Deepening rivalries test German luxury car dominance

* BMW, Audi and Mercedes facing new luxury challengers

* Brand exclusivity undermined by sales race -analysts

* Investment returns in decline from historic highs

By Laurence Frost and Andreas Cremer

PARIS/BERLIN, Aug 24 (Reuters) - Berlin-based PR executive Herbert Franz should be a soft target for German luxury automakers - his last car was a BMW X3 - but he can't wait to leave them behind.

"This car is hip," said Franz, 52, at the city's biggest Jaguar Land Rover showroom, while eyeing up a British-built Evoque SUV that he fully intended to purchase.

Decked out in bright red blazer and canary yellow trousers, Franz might not be the typical customer in Germany's conservative premium market. But his shifting taste in cars foreshadows less comfortable times ahead for global leader BMW, as well as Audi and Mercedes-Benz.

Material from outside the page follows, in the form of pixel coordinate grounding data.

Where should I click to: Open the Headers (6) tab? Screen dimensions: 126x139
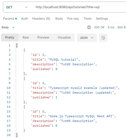click(x=41, y=19)
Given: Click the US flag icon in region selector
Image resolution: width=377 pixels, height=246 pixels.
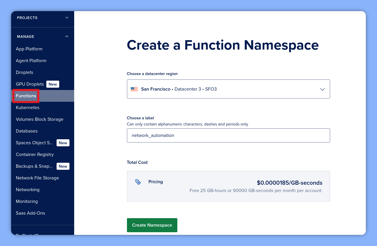Looking at the screenshot, I should point(134,89).
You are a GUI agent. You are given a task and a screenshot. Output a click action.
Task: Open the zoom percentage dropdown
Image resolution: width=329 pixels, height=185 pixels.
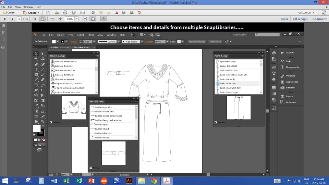tap(76, 19)
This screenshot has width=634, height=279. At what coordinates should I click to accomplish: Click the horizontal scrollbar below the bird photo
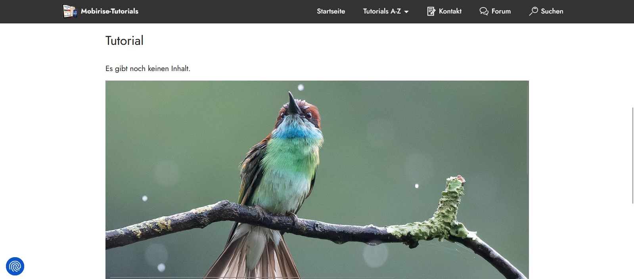coord(253,277)
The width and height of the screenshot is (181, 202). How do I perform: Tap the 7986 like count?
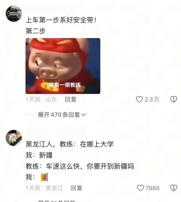[x=153, y=188]
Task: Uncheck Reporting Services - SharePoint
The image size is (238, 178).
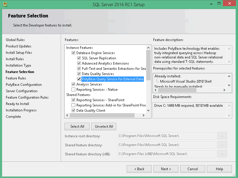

The German premiums have long been on a roll, producing an export-driven sales explosion and huge returns while mass carmakers struggled through Europe's crisis.

But in a headlong sales race, second-placed Audi and runner-up Mercedes have both vowed to depose BMW, giving rise to heavy discounting, which sullies luxury brands and creates opportunities for the growing competition, observers say.

Now a host of younger or revived premium marques are poised to follow JLR by pitching dozens of new models against the big three, whose very ubiquity is taking the shine off their prestige.

"The German premiums have sacrificed some of their exclusivity by entering smaller, volume segments like compacts," said Bernd Hoennighausen, an automotive consultant.

"They've pushed volume with fleet discounts of around 20 percent," said Hoennighausen, who previously managed corporate fleets for Deutsche Bank and BNP Paribas.

"This may open the door to newer players like Jaguar, who are starting to offer fleet-relevant products."

Among others waging or planning new offensives are Fiat-owned Maserati and Alfa Romeo, Nissan's Infiniti, and Volvo, a unit of China-based Geely.

"Our theory is that there's room for something visibly different that is styled in a more provocative manner," said Andy Palmer, the senior Nissan executive charged with achieving a breakthrough for the 25-year-old Infiniti brand.

"It's particularly true for China," Palmer told Reuters. "Chinese consumers will cross-shop - and Audi only has the market to lose because they've been so dominant."

For now, the Germans remain firmly on top. Their combined sales amounted to 4.7 million vehicles last year, almost 60 percent of the global luxury car market, according to consulting firm IHS Automotive.